Investigators found a couple of different factors for this phenomenon.
Cisgender women who utilize PrEP have a greater propensity to discontinue it than men. As such investigators from Harvard, Fenway Institute, Washington University in St. Louis, OCHIN, and Beth Israel Deaconess Medical Center examined the factors for why women were discontinuing usage.
Based upon their findings, they created a poster, PrEP Discontinuation Among Women in U.S. Community Health Centers, which is being presented at the 2022 Annual Conference on Retroviruses and Opportunistic Infection (CROI).
The investigators used electronic health record data from adult cisgender women prescribed PrEP during 2012-2019 in a national network of community health centers (OCHIN). They evaluated the one-year cumulative incidence of discontinuation, which was defined as 60 days without medication based on dates of prescriptions.

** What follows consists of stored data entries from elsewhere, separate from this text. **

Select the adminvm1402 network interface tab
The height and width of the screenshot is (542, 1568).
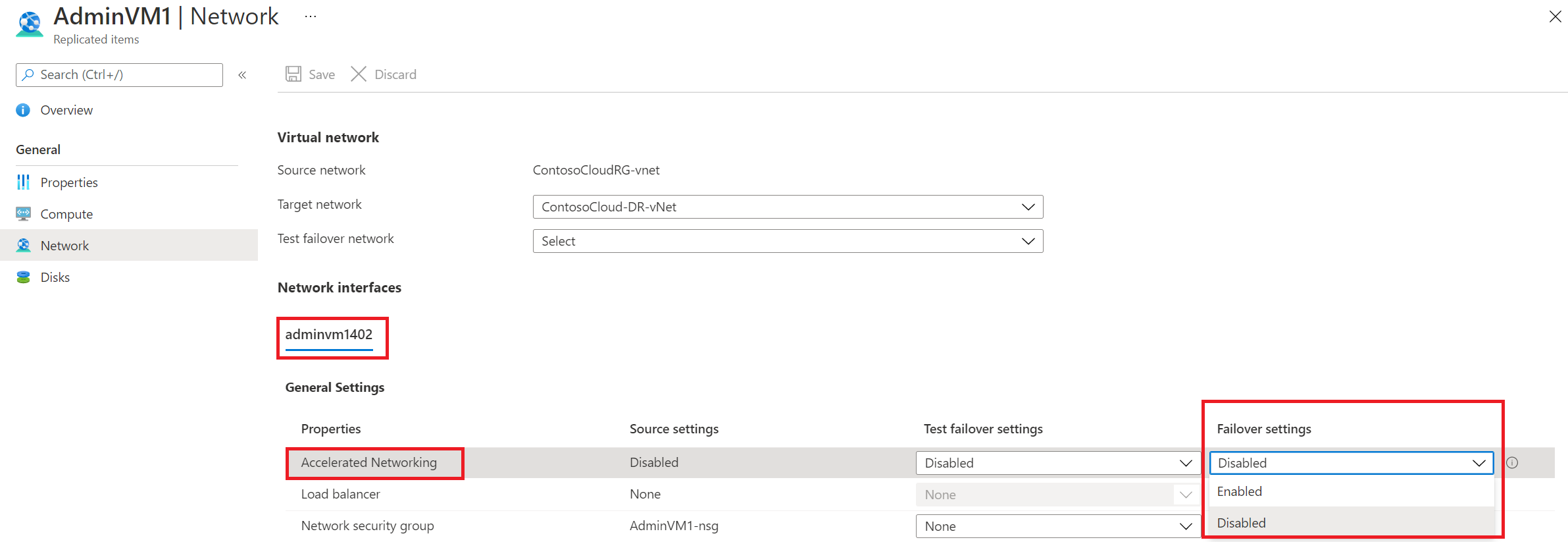(329, 335)
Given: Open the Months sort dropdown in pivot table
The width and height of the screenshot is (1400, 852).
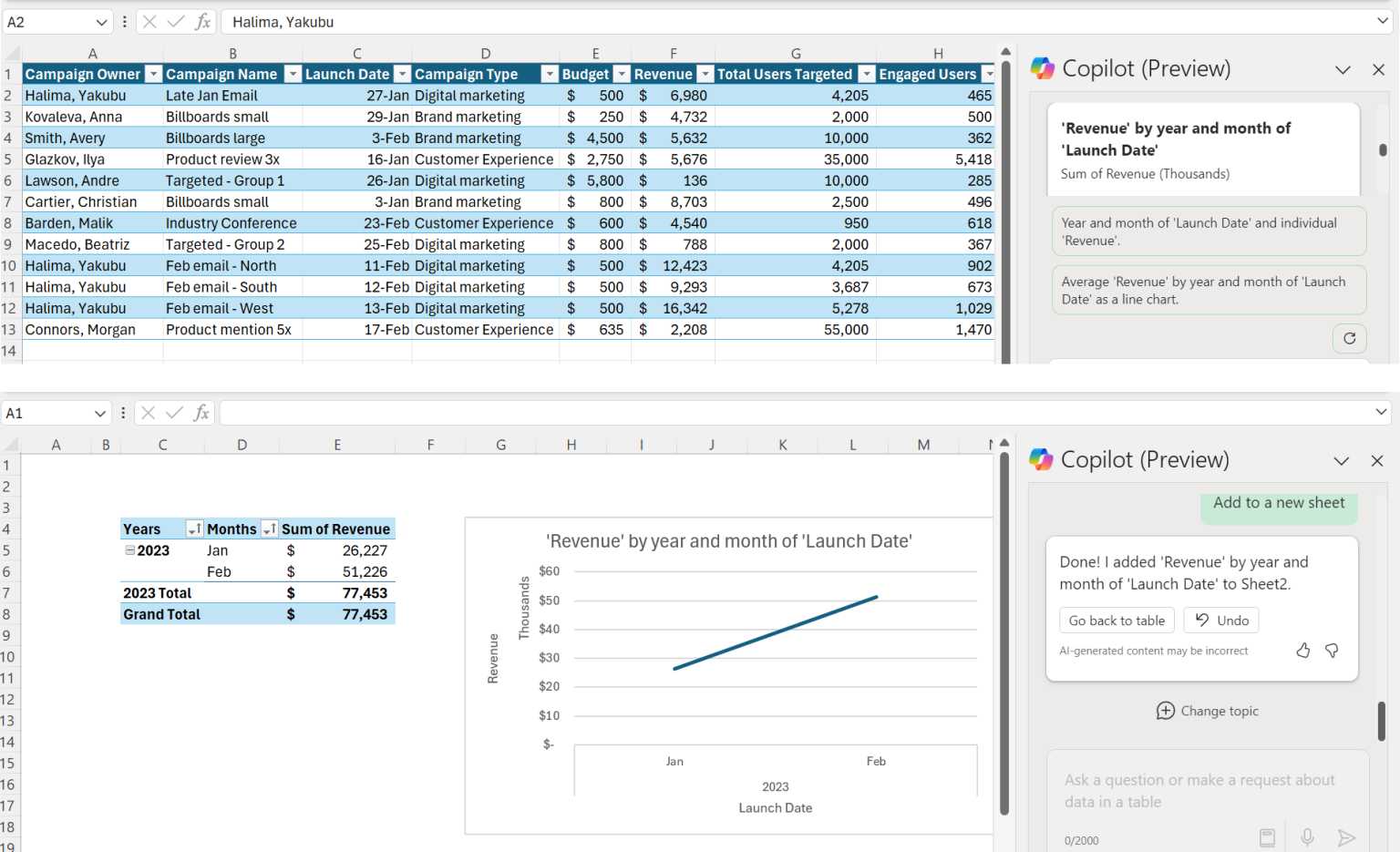Looking at the screenshot, I should 270,529.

According to the investigators, among women who were prescribed PrEP, the cumulative incidence of discontinuation within one year was 78%.
PrEP discontinuation among women was higher in those who were uninsured or lower-income.
“There is a need for responsive implementation strategies to improve access to PrEP for women, particularly those with structural barriers to care,” the investigators wrote. “PrEP implementation for U.S. cisgender women is lagging in policy and practice; interventions are needed to improve not only PrEP uptake but also continuation in this population.”